Basically I'm processing some (fairly) fixed format messages from a forum to remove some matched header and trailer lines, modify and output a few other matched lines and simply output the body of the message.
The (most) difficult bit is removing blank lines before something.
E.g. we have a message that starts:-
A new topic has been created on the forum
Message Subject : weed webinar 31 January
Category : Waterways Continental Europe
Posted by : Fred Bloggs
I want to delete everything up to and including the blank line after 'Message Subject' then keep (i.e. output) the 'Category' line and the 'Posted by' lines without the blank lines in between.

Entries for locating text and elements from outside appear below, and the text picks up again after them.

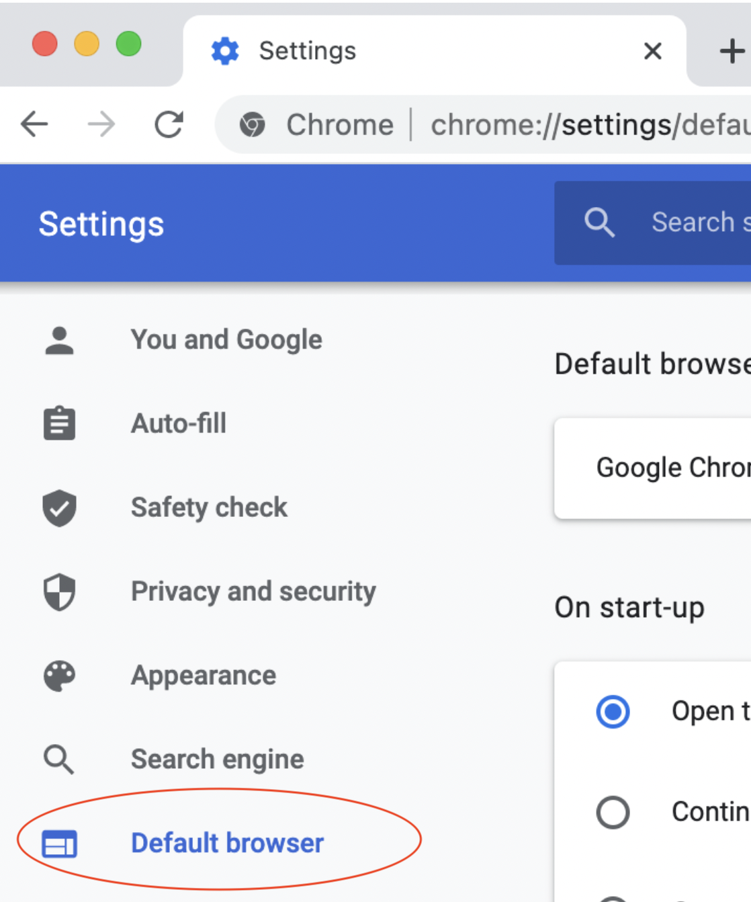Go to Privacy and security settings

click(x=253, y=591)
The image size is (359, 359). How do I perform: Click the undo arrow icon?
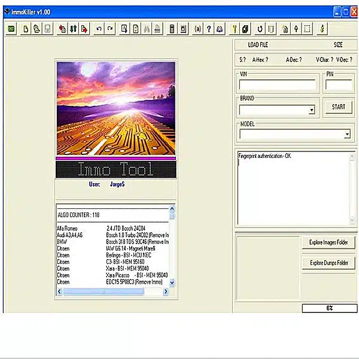tap(99, 28)
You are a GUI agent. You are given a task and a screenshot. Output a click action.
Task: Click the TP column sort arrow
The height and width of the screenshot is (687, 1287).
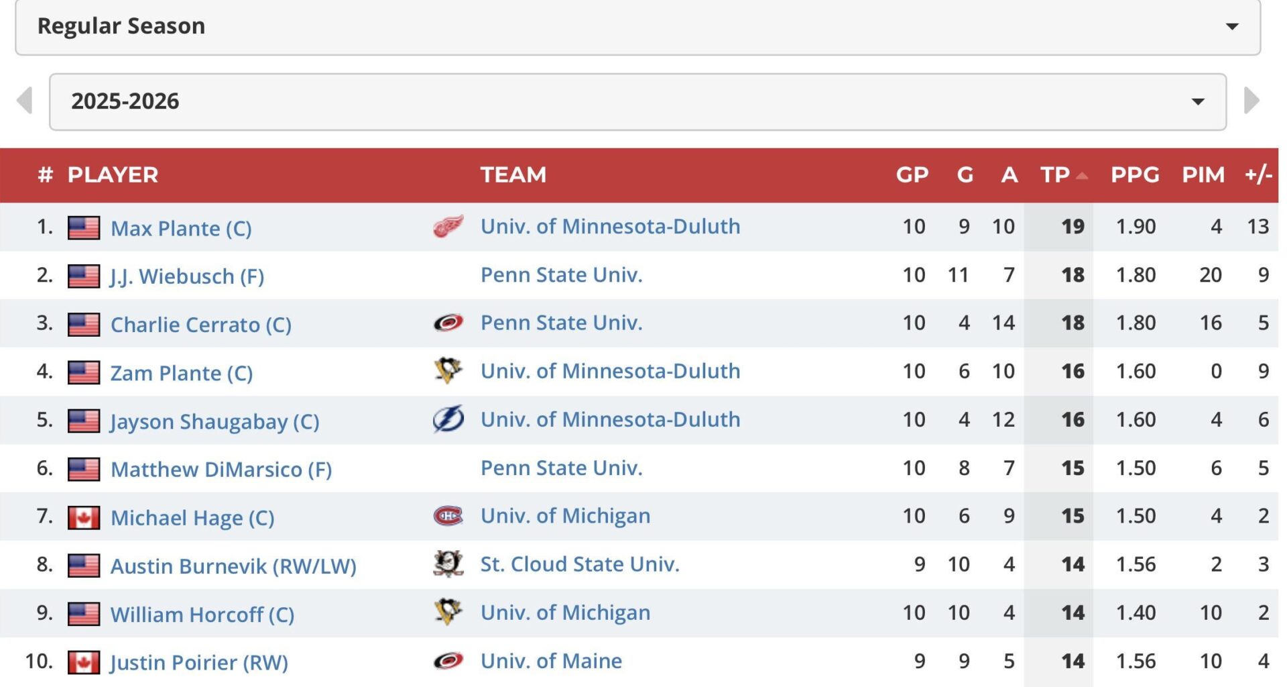1082,173
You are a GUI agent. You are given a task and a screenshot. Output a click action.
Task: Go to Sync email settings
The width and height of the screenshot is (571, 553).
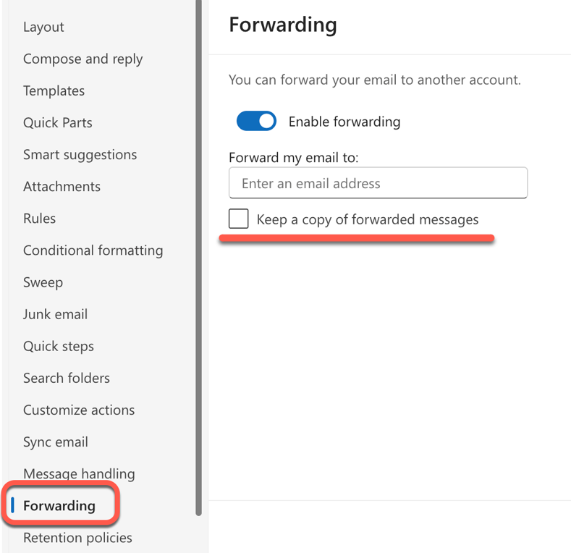pyautogui.click(x=55, y=442)
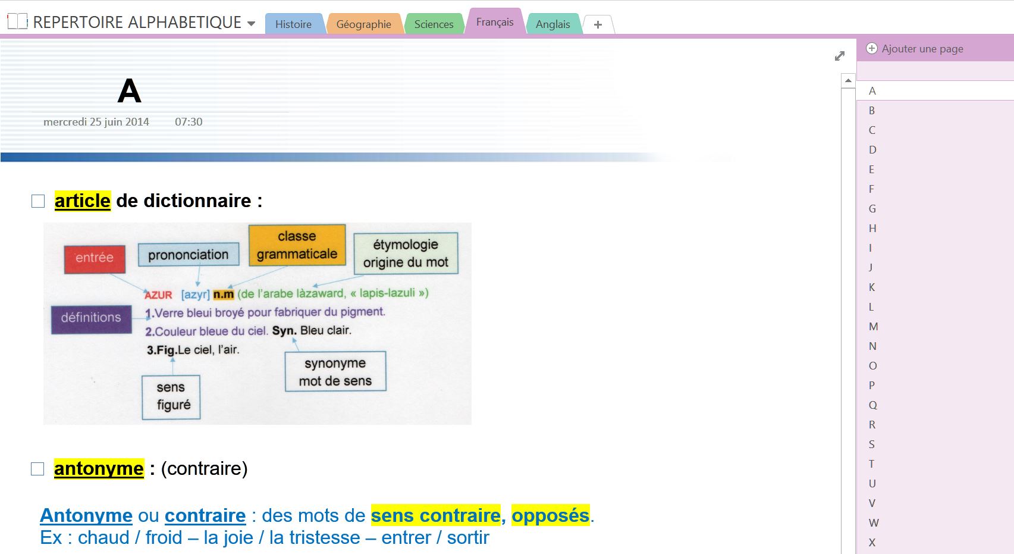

I can't delete all blank lines because I want to retain spacing in the message body later. So I need to be able to do things like deleting blank lines unless I am in the message body.
Are there specific tools for doing this sort of thing or should I just write a program (probably in Python) that reads lines, does actions as required and remembers its state as it goes?
I got some of the way using sed but it's very difficult to 'delete the line before XXXX' with sed. It *might* be that awk would be better but I don't see it handling the state/sequential bit any better than sed.
Any/all advice would be very welcome.